Electric co-ops pleased with broadband provisions

National Rural Electric Cooperative Association CEO Jim Matheson — “The House legislation would create a broadband grant program at USDA to better target rural areas that need it most and create workable solutions to bridge the digital divide.”

“The proposal also provides support for other rural development programs that help electric co-ops modernize the electric grid while undertaking innovative, cost-effective energy projects.”

NASDA says bill addresses its priorities

The National Association of State Departments of Agriculture — “We are especially appreciative for the committee’s work on a host of NASDA priorities including the establishment of a new animal health initiative and improvements to existing programs such as the Specialty Crop Block Grant program.”

“NASDA’s farm bill priorities focus on creating new tools for animal disease coordination and prevention, as well as ensuring investment in programs for foreign and domestic marketing for farmers and value added food producers, invasive species, research, conservation, and food safety.”

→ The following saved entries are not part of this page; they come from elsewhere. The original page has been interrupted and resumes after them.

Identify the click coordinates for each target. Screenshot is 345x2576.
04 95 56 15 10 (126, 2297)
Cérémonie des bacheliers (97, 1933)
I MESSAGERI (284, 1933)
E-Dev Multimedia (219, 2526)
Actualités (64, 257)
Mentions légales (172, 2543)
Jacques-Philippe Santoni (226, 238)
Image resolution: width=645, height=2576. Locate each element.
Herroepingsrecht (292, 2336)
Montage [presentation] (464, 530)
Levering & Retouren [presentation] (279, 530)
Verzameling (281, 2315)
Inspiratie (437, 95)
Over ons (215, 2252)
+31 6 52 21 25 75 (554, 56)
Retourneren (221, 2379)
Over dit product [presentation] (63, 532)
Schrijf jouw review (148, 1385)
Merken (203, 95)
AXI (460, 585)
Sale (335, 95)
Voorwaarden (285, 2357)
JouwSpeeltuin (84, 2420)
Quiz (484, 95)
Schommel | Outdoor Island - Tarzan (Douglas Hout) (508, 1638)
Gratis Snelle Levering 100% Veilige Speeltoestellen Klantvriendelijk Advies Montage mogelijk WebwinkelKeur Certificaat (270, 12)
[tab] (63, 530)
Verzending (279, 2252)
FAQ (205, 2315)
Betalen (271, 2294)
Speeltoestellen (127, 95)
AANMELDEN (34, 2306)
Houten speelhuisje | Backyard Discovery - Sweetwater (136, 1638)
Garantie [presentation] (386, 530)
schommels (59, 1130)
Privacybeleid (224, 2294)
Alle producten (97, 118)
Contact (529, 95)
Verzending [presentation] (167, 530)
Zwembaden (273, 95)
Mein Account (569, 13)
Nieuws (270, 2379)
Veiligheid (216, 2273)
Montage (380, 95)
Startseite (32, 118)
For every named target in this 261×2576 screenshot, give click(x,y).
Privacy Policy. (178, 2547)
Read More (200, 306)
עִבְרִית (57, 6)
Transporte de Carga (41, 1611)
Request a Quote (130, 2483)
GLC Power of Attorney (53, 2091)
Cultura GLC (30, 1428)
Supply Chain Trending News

Pork, beef groups praise bill for vaccine bank

The National Pork Producers Council and the National Cattlemen’s Beef Association praised the House farm bill draft for including provisions to help with animal disease.

NPPC praised the inclusion of language establishing and funding a vaccine bank to combat an outbreak of Foot-and-Mouth Disease.

NPPC noted that the bill includes first-year mandatory funding of $150 million for the vaccine bank, $70 million in block grants to the states for disease prevention and $30 million for the National Animal Health Laboratory Network (NAHLN), which provides diagnostic support to assist in managing diseases in the United States.

For the other years of the five-year farm bill, there’s $30 million in mandatory funding for state block grants and $20 million to be used at the Agriculture secretary’s discretion for the vaccine bank, the NAHLN and the states.

NPPC is urging lawmakers to provide annual funding of $150 million for the vaccine bank, $70 million for state block grants and $30 million for the NAHLN over the life of the farm bill.

National Cattlemen’s Beef Association President Kevin Kester said, “We appreciate the committee authorizing the foot-and-mouth disease vaccine bank, which is vitally important to the safety of our industry.”

“However, we were hopeful for full funding levels, which this bill does not provide in years two through five. We’ll continue fighting to secure that funding through all possible avenues.”